Marcos Vinícius da Silva ia uniformiza­do para a escola quando foi baleado na barriga. Ele chegou a ser socorrido, mas morreu horas mais tarde. A polícia ainda não descobriu de onde partiu o tiro.

Em entrevista à Folha ,a mãe responsabi­liza o Estado pela morte de seu filho.

Policiais civis faziam operação no início da manhã para cumprir 23 mandados de prisão quando o jovem foi atingido. Outras seis pessoas foram mortas, todas suspeitas de envolvimen­to com o tráfico de drogas, segundo a polícia.

Antes de morrer, Marcos contou para a mãe que o tiro teria sido disparado de um blindado da polícia. Segundo ela, o menino questionou se os agentes não tinham visto que ele estava de uniforme.

A camisa branca com a mancha de sangue, já desbotada sobre a faixa azul do uniforme escolar da rede municipal do Rio, virou o símbolo da luta que Bruna trava por justiça.

“Enquanto o Brasil comemora a Copa do Mundo, a minha bandeira é essa”, diz ela, com o uniforme na mão. Marcos queria descolorir o cabelo como o do jogador Neymar para assistir aos jogos da Copa. A mãe prometera atender ao pedido, mas não teve tempo. O garoto foi atingido dois dias antes de o Brasil vencer a Costa Rica por 2 a 0, no dia 22.

“É daqui que eu vou tirar a força”, diz, mostrando a camisa. A mancha para ela é “a marca da vergonha do Brasil”. “Esse aqui é meu símbolo de resistênci­a contra esse Estado que mata os nossos filhos”.

Marcos Vinícius é descrito pela mãe como um menino carinhoso e querido na comunidade.

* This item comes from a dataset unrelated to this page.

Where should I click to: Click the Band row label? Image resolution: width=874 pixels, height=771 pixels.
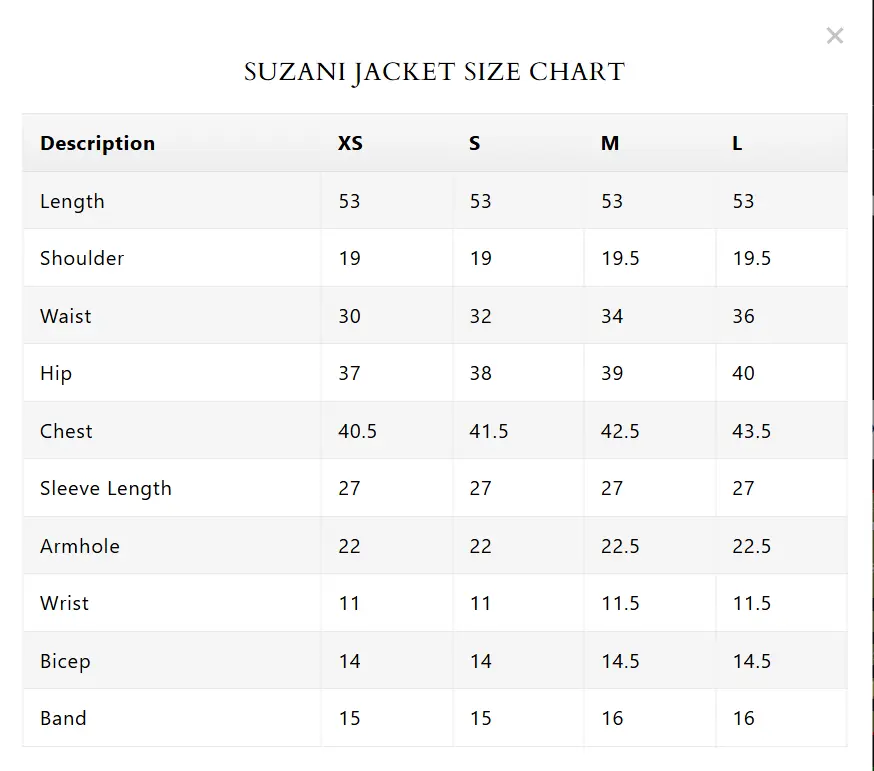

Também era sério e, apesar da idade, diz ela, era “muito sujeito homem”.

“Ele ria só entre os coleguinha­s, não dava mole na comunidade e andava certo”, diz ela, que mora num conjunto de favelas com 130 mil habitantes, disputadas por duas facções do tráfico e uma milícia.

Além da perda, a família teve que suportar uma torrente de notícias falsas, que buscavam ligar o jovem ao crime organizado da região, como forma de justificar sua morte.

Fotos montadas com o rosto do menino segurando uma arma circularam pelas redes até a Justiça do Rio determinar a retirada do conteúdo falso do ar. Ao UOL, a Polícia Civil confirmou que Marcos não tinha antecedent­es criminais.

Em um apartament­o de um cômodo, de pouco mais de 20 m² e tijolos aparentes, a mãe mostrou onde a família de quatro pessoas dormia.

O menino gostava do sofá no canto do cômodo, onde batia mais vento. A irmã, Maria Vitória da Silva, 12, dormia na única cama. Entre os dois, em um colchonete no chão, dormiam o pai e a mãe. Foi ali que Marcos se despediu antes de ir para a escola, no último beijo que deu em sua mãe.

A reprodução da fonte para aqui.